Rows for locating words and elements:
-------

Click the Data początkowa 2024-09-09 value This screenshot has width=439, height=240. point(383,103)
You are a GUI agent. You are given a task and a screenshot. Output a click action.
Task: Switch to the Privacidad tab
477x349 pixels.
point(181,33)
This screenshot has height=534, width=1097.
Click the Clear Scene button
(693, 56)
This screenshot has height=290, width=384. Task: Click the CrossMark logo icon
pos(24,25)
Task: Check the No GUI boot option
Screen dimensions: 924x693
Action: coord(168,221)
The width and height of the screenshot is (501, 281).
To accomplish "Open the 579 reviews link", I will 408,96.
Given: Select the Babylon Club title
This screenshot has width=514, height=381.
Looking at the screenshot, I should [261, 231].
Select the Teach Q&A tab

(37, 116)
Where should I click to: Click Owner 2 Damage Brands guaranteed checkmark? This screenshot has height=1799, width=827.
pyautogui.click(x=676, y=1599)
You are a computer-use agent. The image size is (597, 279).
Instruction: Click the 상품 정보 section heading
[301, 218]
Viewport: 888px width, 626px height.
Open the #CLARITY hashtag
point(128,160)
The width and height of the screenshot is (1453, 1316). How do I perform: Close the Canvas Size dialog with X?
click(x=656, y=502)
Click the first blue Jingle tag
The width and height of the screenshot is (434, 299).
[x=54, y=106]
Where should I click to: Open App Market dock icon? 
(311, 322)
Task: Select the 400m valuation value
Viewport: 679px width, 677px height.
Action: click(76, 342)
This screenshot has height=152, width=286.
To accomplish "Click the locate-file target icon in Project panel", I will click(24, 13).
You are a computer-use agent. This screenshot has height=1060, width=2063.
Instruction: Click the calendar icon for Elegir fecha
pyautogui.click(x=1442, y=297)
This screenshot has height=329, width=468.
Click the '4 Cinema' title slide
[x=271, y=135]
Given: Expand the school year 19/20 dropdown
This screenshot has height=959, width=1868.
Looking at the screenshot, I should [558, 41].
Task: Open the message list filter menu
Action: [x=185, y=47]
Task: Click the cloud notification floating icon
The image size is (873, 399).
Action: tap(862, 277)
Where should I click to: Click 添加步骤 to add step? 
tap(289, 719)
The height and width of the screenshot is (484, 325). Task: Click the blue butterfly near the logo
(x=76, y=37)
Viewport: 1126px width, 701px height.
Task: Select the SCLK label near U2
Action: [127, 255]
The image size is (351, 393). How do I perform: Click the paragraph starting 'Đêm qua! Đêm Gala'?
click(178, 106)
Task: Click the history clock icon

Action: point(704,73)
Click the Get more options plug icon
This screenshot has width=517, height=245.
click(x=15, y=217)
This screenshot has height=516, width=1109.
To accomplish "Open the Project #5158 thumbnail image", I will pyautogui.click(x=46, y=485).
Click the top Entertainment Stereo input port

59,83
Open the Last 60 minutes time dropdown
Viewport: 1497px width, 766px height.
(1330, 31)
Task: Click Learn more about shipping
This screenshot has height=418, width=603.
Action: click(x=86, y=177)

-------

Rewrite the rows from the line containing "You are a GUI" through the line containing "I will 408,96.", inclusive, keeping the requests. Multiply every coordinate in the answers by 0.25 and round it to a whole number, with halves rounding up.

### OUTPUT FOR THIS EXERCISE
You are a GUI agent. You are given a task and a screenshot. Output a click action.
Task: Switch to the Privacidad tab
477x349 pixels.
point(45,8)
This screenshot has height=534, width=1097.
Click the Clear Scene button
(173, 14)
This screenshot has height=290, width=384. Task: Click the CrossMark logo icon
pos(6,6)
Task: Check the No GUI boot option
Screen dimensions: 924x693
Action: coord(42,55)
The width and height of the screenshot is (501, 281).
To accomplish "Open the 579 reviews link", I will 102,24.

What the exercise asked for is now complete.